It’s that time again. The end of an era and the beginning of another. As the sun sets on the Xbox 360 and it enters it’s end of life- out to grass on a diet of lighter, more mainstream fayre, we greet it’s successor, not it’s replacement: the Xbox One.
It’s a weird time for me. The Xbox 360 marked the beginning of my new life overseas in New Zealand. Whilst a year and a bit late, the Xbox One marks a similar milestone, this time my new life in Australia. The Xbox One will be the third of Microsoft’s consoles that I’ve had the pleasure of owning, each one purchased in a different country.
I was a latecomer to the original Xbox, being a die-hard PlayStation fan. Lured by the high-fidelity of Microsoft’s first foray into the console market and the adventures of one Master Chief, I picked up the Xbox close to it’s retirement.
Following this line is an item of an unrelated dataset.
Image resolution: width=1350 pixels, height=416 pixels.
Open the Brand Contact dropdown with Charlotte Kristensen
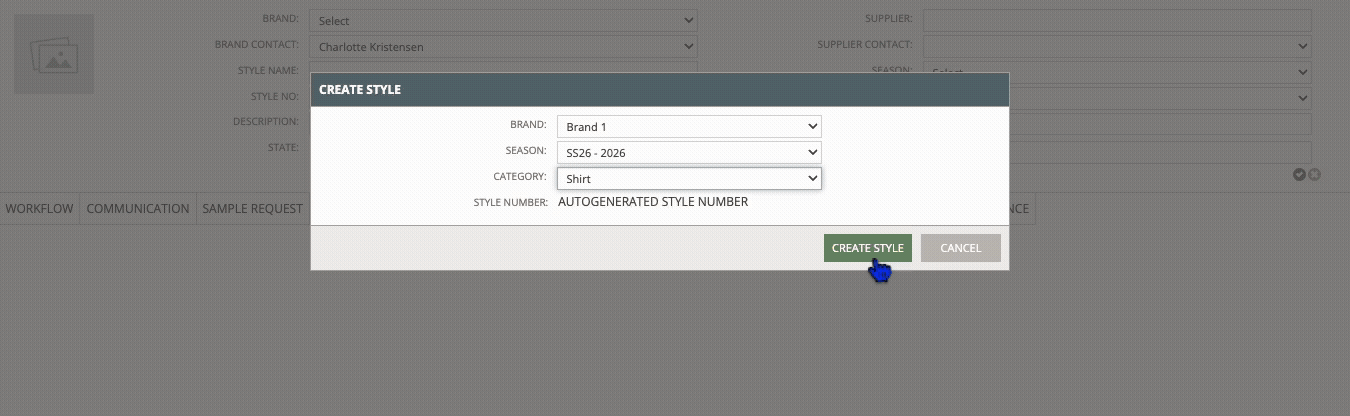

Living in a particularly rural part of the UK and out of the 7km limit for broadband I only got to use Xbox Live on the original Xbox for a short time; just before we moved to NZ and for the three months from January 2006 until the release of the Xbox 360. Although I played the PC games online, I was amazed at the ease at which could play and talk to other gamers a world away.
Unlike for the Xbox One, where NZ gamers will be the first to pick up their new consoles, The was a four month wait between the UK and the NZ launch of the Xbox 360. Instead of picking up an Xbox 360 in the UK before we left, I thought it best to wait until we got to our new home in NZ. That way there’d be no problems with software incompatibility or power sockets.
So as I packed up the house for it’s sea voyage to the other side of the world I watched with envy as my countrymen picked up their new consoles. It would be five months later that I’d be standing in the queue outside Glenfield EB Games in Auckland waiting for 12:01 26 March 2006. I left with a shiny new Xbox 360 and a copy of Oblivion.
Over the last (almost) seven years the Xbox 360 has provided me with a level of shear delight, unlike any other entertainment device that I’ve ever owned. From Oblivion to Grand Theft Auto V Microsoft’s machine has always impressed. With first-party franchises like Halo, Gears of War and third-party works of genius like Assassin’s Creed, the reign of Xbox 360 was a true turning point for gaming and an amazing time to be a gamer.
I write this with three hours to go. I’m number six in the queue at Hurstville EB Games, in Sydney Australia. It’s almost time for a third Xbox.
Looking forward, it is impossible to see where Microsoft’s new machine is going to take us. Just as we couldn’t have foreseen our little avatars back in the days of the blade UI, or the motion sensing Kinect, the future of Xbox One remains hidden and likely bey0nd our wildest dreams.